Advanced phishing

AiTM and reverse-proxy phishing

Adversary-in-the-middle phishing proxies a real login flow to steal sessions, not just passwords. It changes the evidence defenders need to collect.

Direct answer

What is AiTM phishing? AiTM phishing is a reverse-proxy technique that relays a real login flow and can capture session material after authentication.

How it differs from basic phishing

Basic phishing often captures a submitted password. AiTM workflows sit between victim and real service, relaying authentication and stealing session material. This makes liveness, redirect behaviour, headers, cookie handling and proxy fingerprints important.

Observable signals

Useful defensive signals include suspicious domains, TLS/certificate timing, reverse-proxy fingerprints, websocket endpoints, JS injection markers, anti-bot behaviour, login-page visual similarity, and repeated infrastructure.

Safe response

PhishNet treats these as high-risk review or confirmed signals only when backed by evidence, source quality, liveness, trusted feeds or analyst confirmation.

How PhishNet uses this

Inside PhishNet this topic is treated as operational graph context: observations are linked to sources, evidence, Belgian relevance, confirmation state, liveness, campaigns and exports. Public pages explain the method; authenticated users can pivot into the full platform workflow when a signal needs investigation or handoff.

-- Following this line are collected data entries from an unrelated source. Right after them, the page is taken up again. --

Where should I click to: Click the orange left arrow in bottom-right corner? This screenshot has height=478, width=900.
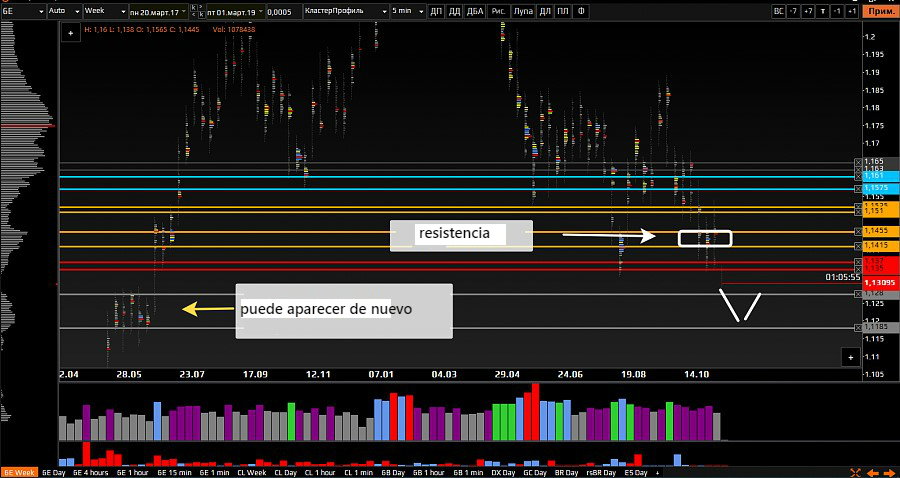pyautogui.click(x=871, y=472)
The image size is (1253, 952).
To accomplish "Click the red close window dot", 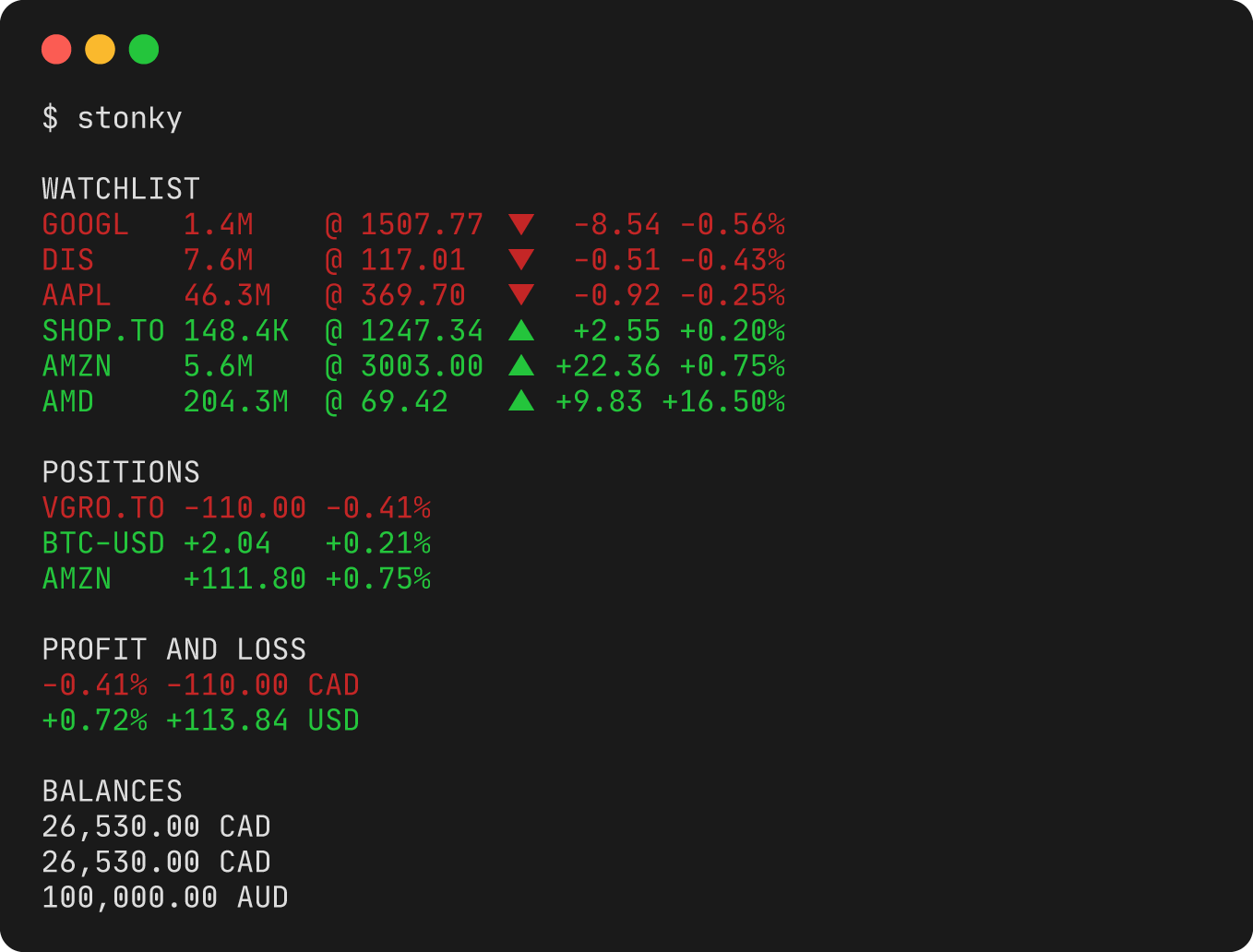I will pyautogui.click(x=56, y=49).

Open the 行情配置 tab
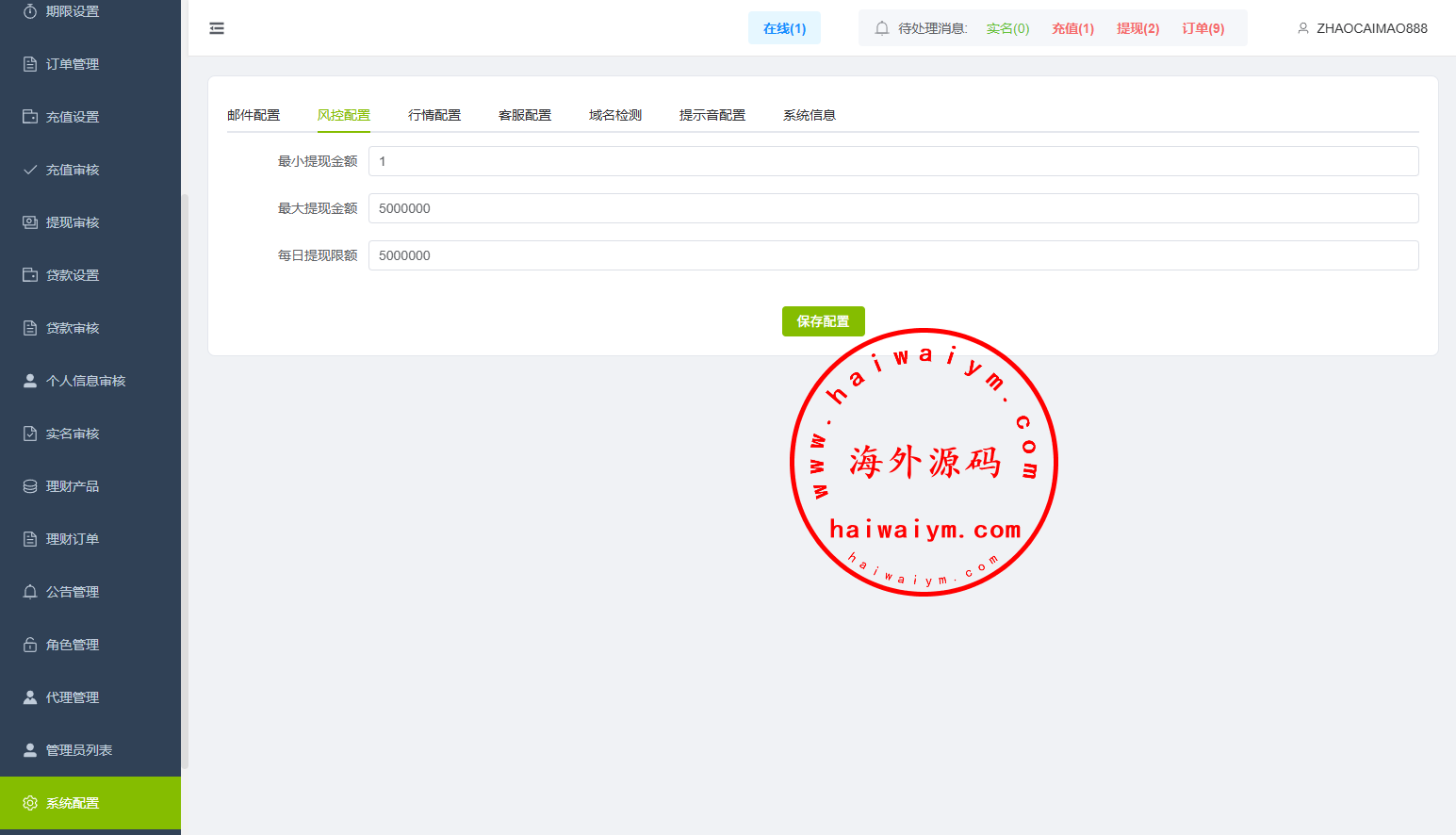pyautogui.click(x=434, y=115)
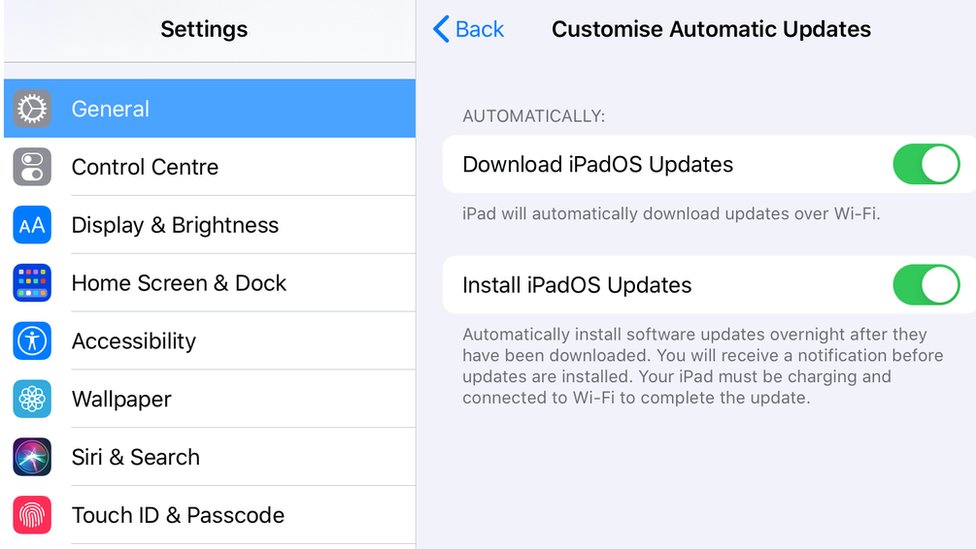Go back using the blue chevron arrow

pos(441,29)
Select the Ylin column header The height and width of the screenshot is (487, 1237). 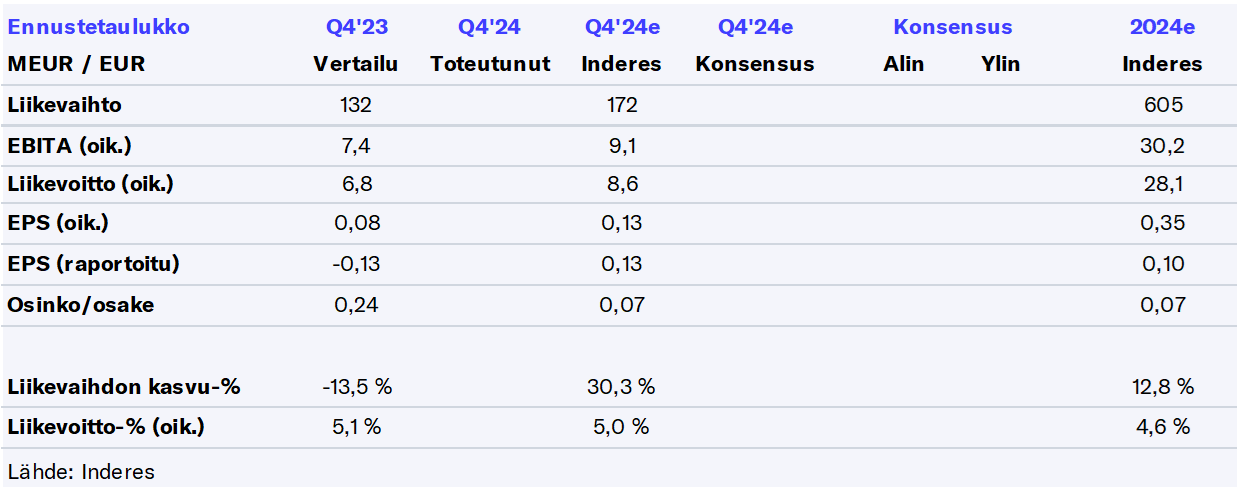1000,64
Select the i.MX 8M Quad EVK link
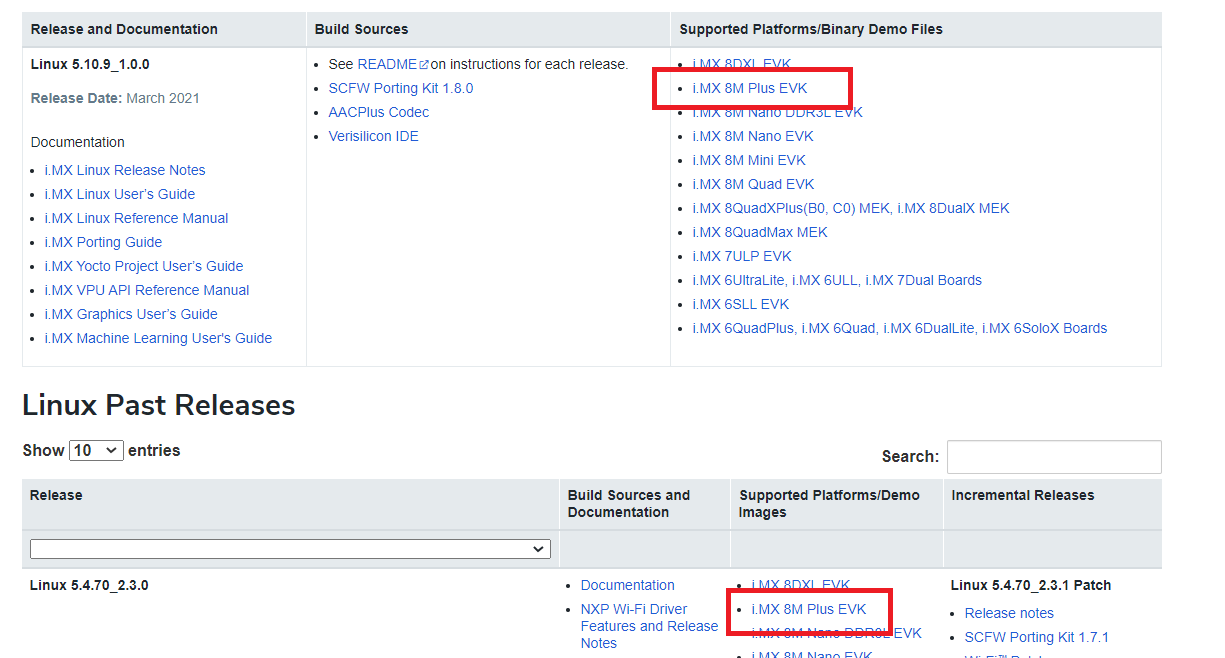 (753, 184)
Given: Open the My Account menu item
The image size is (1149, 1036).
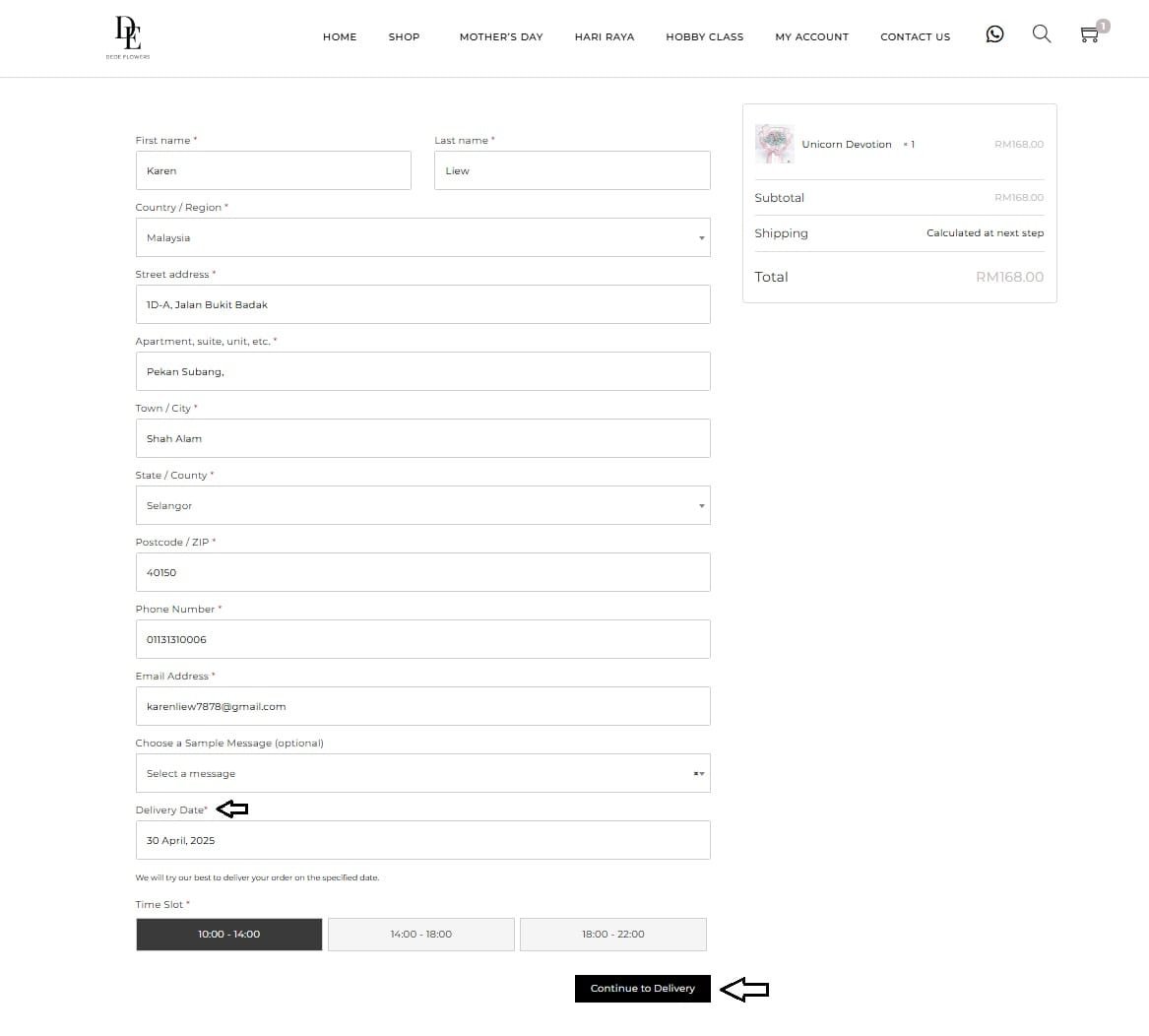Looking at the screenshot, I should point(811,37).

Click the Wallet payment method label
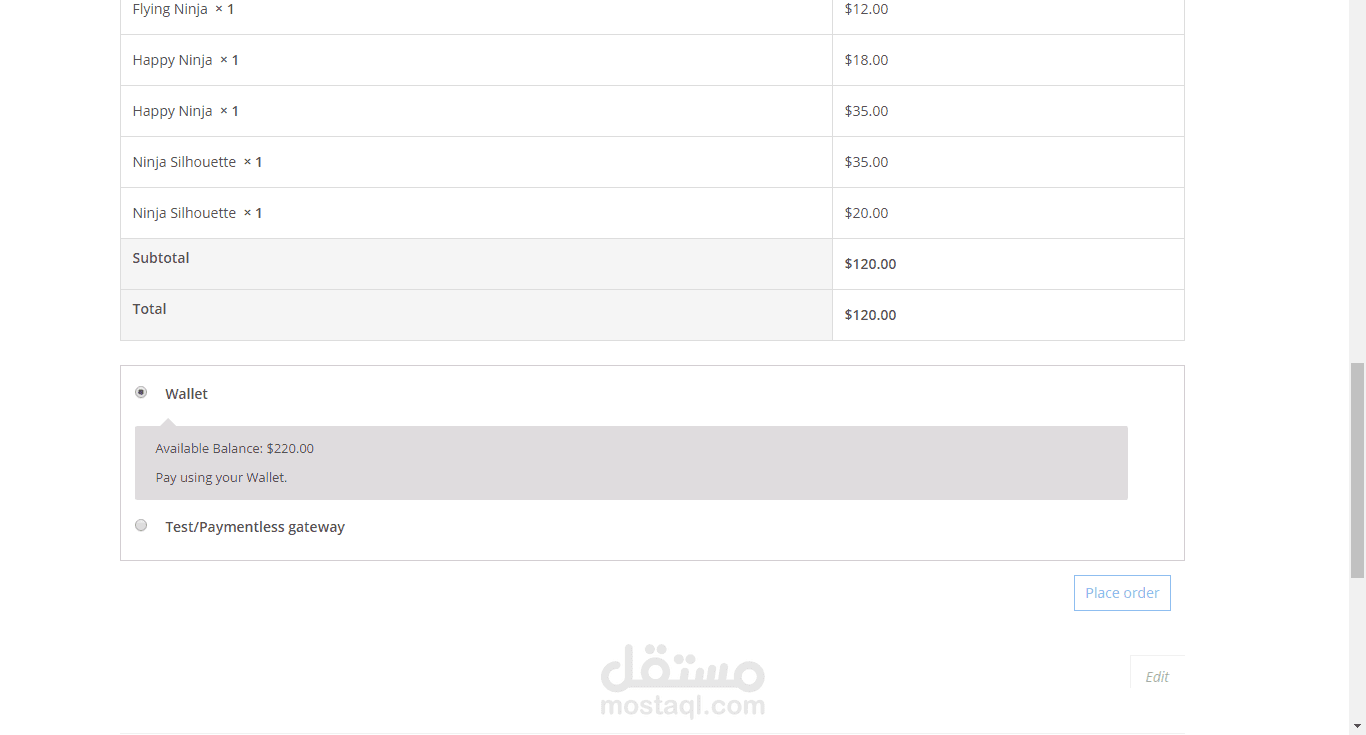click(186, 394)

Selected sources and research

These pages combine PhishNet platform knowledge with public research, official Belgian sources and open OSINT documentation.

Common questions

What is AiTM phishing?

AiTM phishing is a reverse-proxy technique that relays a real login flow and can capture session material after authentication.

What should defenders collect?

Screenshots, redirect chains, DNS/HTTP liveness, certificate timing, page hashes, headers, source provenance and identity-platform evidence.